Spring was approaching, and Lewis desperately wanted his roses to bloom in full profusion this summer. He was missing Janice more than usual. Why, he didn’t know. She had died years and years ago, before he met his wife. But Janice clung to his heart and to his very spirit, like one of the first memories you get of something, like how a forest smells after rain, or how a root-beer float tastes with a big scoop of vanilla ice cream, home-made. He knew it was wrong, wishing her back. Dreaming her back. His head was full of what-if’s, like what-if they had gotten married, what-if they had four beautiful babies with curly locks, and what-if they took a cruise to a far-away spot just this coming year to celebrate their anniversary. What-if, what-if. It was something Lewis cautioned his own grown children about. Don’t what-if, he’d tell them. What’s done is done. Go forward. Don’t look back. It’s the wrong direction, the looking-back.
But it wasn’t the wrong direction for Lewis.
Lewis was older, and his gray hair and well-earned wrinkles around the eyes proved it. He stood in his garden, leaning on a shovel, feeling the dryness of the day and how the sun was starting to bake his cheeks. He didn’t care. He was feeling the air, after being cooped-up all winter long in a stuffy house. He was feeling the sunshine, getting vitamins he heard doctors on TV talk about, and he was feeling…love. Rather, the absence of this beautiful thing, Love.
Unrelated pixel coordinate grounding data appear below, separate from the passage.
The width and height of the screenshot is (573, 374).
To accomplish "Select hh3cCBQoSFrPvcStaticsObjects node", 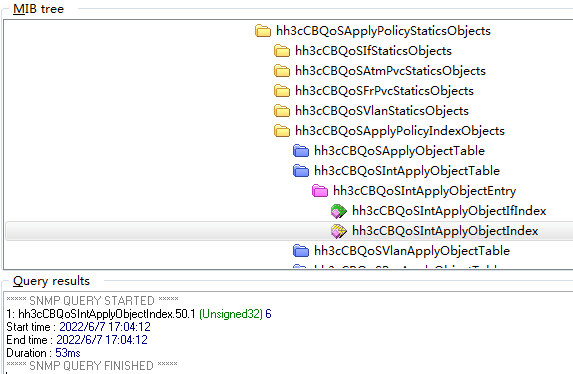I will 384,91.
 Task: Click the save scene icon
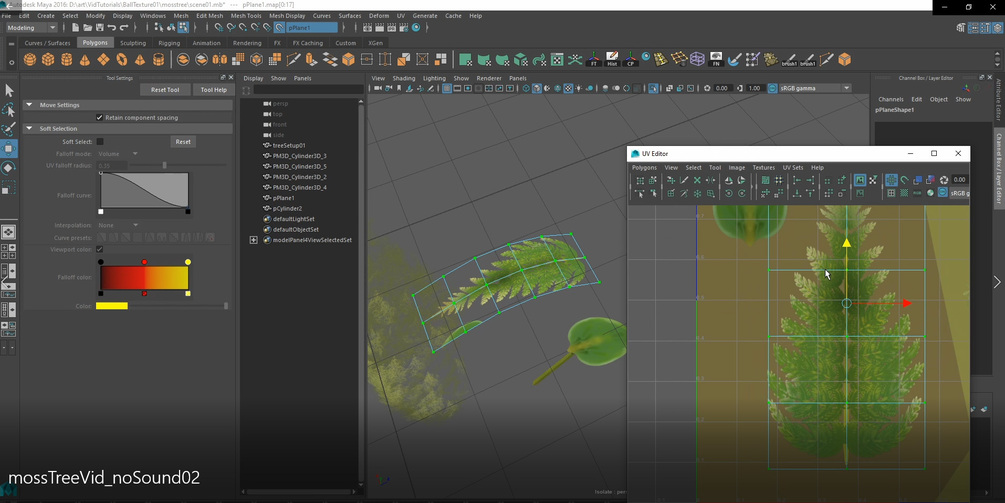coord(101,28)
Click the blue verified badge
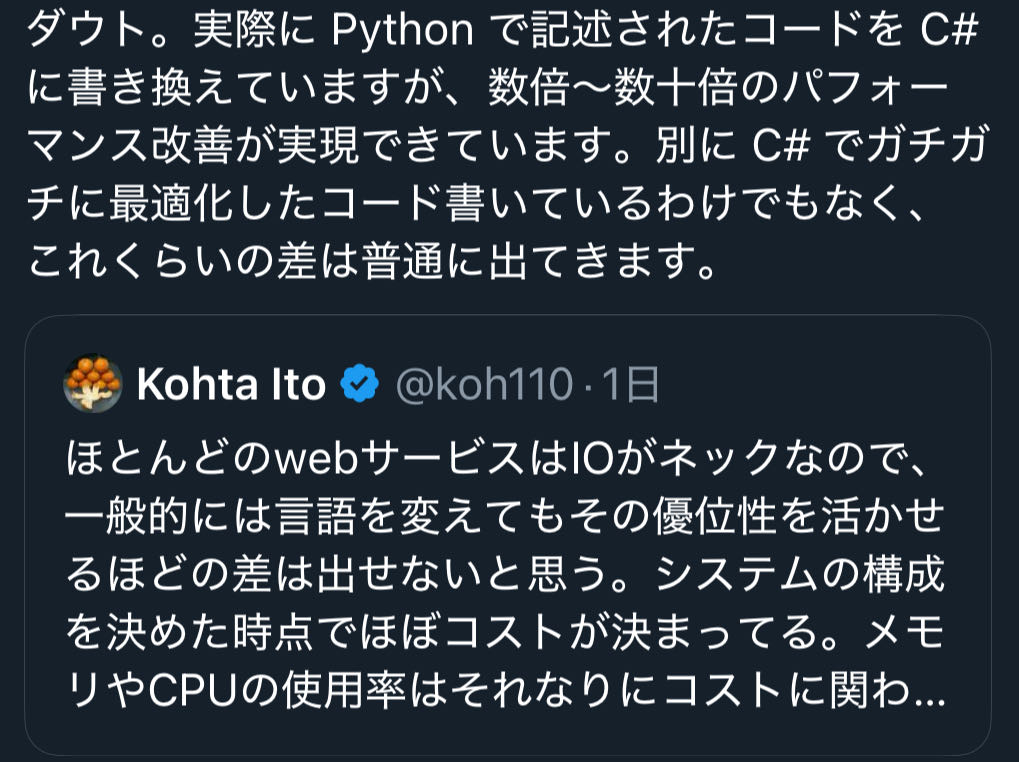 point(361,384)
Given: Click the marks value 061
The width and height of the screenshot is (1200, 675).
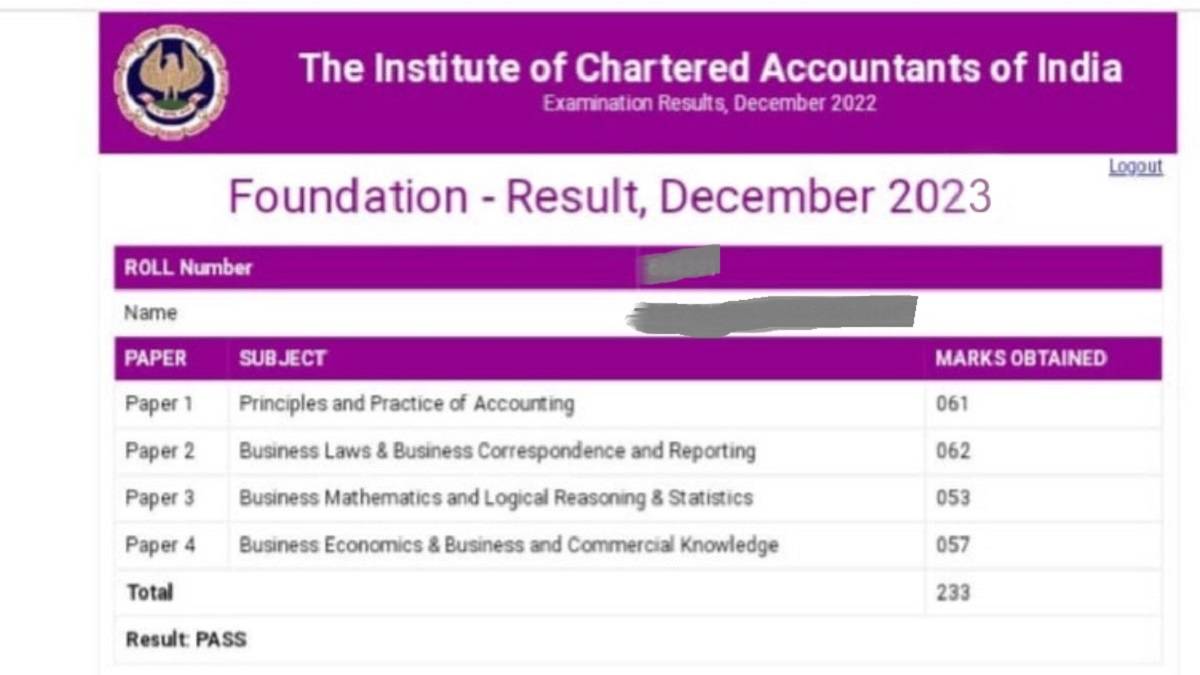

He swallowed, and dug his shovel into the hard ground, next to the yellow rose bush. What he wanted was for his wife to come outside with a cold glass of sweet tea. What he wanted was for her to compliment him on getting his garden to grow and bloom so early in the year. Yes, he wanted it so badly. If she walked out right now with a glass of tea, or water, even…he’d pull her close and give her a kiss, because it meant she cared, because it meant he meant something to someone. That he meant something special to her.
But instead he dug-dug-dug into the hard ground with the tip of his shovel.
Dirt kept falling back into the hole Lewis was trying to dig. Sweat poured into his eyes. His eyes burned.
The back porch screen door slammed.
Lewis’s wife was there, looking a bit different. Not quite the same as she did this morning.
Lewis dropped his shovel and walked up to her, squinting into the sun.
“What’s wrong, Love?” He asked with genuine concern. He removed his leather gloves. “What is it?”
Emotional strength was not one of her greater attributes, in Lewis’s opinion, but he tried to let this go. Men and women were different. Maybe women just showed their pain while men hid it.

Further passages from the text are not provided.